Thursday 22 January 2009

Allowing for a timeout on check_nrpe

check_nrpe allows for a timeout to be set using the -t option. The default is 10 seconds. Often this might not be enough. There is no way of specifying the timeout option when configuring a host.

example
=======

define service{
use generic-service
# Hostname of remote system
host_name mynode.mydomain.com
service_description Load
is_volatile 0
check_period 24x7
max_check_attempts 3
normal_check_interval 5
retry_check_interval 1
# Change to your contact group
contact_groups admins
notification_options w,u,c,r
notification_interval 10
notification_period 24x7
check_command check_nrpe!check_load
}

To get round this problem simply add a new command definition to commands.cfg below the existing check_nrpe definition

define command{
command_name mycheck_nrpe
command_line /usr/local/nagios/libexec/check_nrpe -H $HOSTADDRESS$ -c $ARG1$ -t $ARG2$
}

mycheck_nrpe allows for a 2nd parameter to be passed on the service definition.

example

define service{
use generic-service
# Hostname of remote system
host_name mynode.mydomain.com
service_description Load
is_volatile 0
check_period 24x7
max_check_attempts 3
normal_check_interval 5
retry_check_interval 1
# Change to your contact group
contact_groups admins
notification_options w,u,c,r
notification_interval 10
notification_period 24x7
check_command mycheck_nrpe!check_load!30
}

The above example specifies a 30 second timeout.

Problem solved!

THE TASK
Reproduce the check_nrpe timeout text between "Allowing for a" and "configuring a host.", inclusive, renaming "timeout" to "time limit" everywhere it occurs. The items that come next are drawn from a separate source.

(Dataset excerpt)
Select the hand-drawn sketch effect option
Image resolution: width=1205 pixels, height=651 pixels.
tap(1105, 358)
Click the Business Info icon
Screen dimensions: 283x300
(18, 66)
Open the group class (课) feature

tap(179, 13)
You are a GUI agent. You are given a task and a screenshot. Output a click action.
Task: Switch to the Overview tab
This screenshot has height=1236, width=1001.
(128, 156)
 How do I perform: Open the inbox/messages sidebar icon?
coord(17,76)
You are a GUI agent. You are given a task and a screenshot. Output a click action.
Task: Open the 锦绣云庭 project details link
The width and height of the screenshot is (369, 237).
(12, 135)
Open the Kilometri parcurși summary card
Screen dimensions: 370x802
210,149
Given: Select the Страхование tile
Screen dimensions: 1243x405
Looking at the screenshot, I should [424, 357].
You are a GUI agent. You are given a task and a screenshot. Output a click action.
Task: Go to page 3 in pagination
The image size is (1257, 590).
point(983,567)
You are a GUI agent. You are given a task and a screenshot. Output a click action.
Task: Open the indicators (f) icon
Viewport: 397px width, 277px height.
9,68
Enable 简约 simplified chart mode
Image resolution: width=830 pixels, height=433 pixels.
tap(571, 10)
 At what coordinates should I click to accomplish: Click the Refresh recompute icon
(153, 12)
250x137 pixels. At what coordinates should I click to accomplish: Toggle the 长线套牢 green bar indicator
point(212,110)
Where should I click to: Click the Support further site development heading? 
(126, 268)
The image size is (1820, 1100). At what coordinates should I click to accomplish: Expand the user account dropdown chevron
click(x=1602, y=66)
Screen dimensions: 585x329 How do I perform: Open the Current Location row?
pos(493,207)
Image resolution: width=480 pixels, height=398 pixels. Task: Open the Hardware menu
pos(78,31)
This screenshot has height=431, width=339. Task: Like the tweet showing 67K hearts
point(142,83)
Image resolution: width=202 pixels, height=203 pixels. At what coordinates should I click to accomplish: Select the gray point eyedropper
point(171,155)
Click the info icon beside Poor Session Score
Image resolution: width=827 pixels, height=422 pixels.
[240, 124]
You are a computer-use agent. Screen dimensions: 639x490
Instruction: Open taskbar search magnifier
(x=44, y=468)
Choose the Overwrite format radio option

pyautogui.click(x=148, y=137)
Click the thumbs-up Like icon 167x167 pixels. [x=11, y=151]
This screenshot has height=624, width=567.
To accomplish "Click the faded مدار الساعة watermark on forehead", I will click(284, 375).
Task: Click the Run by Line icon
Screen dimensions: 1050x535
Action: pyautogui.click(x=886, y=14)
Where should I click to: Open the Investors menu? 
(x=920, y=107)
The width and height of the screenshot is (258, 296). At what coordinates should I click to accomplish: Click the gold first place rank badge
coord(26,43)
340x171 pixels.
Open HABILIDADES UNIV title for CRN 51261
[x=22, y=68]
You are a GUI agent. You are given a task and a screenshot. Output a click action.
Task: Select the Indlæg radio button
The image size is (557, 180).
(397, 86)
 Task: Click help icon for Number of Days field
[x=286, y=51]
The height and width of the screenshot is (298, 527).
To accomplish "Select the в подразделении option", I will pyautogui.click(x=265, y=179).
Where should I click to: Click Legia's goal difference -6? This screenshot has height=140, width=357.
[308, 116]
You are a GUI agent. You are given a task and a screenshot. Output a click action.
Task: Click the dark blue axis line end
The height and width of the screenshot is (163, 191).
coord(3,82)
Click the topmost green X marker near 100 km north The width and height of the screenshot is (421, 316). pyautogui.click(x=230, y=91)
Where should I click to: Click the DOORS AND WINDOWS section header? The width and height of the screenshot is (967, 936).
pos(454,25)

TASK RESULT
Allowing for a time limit on check_nrpe

check_nrpe allows for a time limit to be set using the -t option. The default is 10 seconds. Often this might not be enough. There is no way of specifying the time limit option when configuring a host.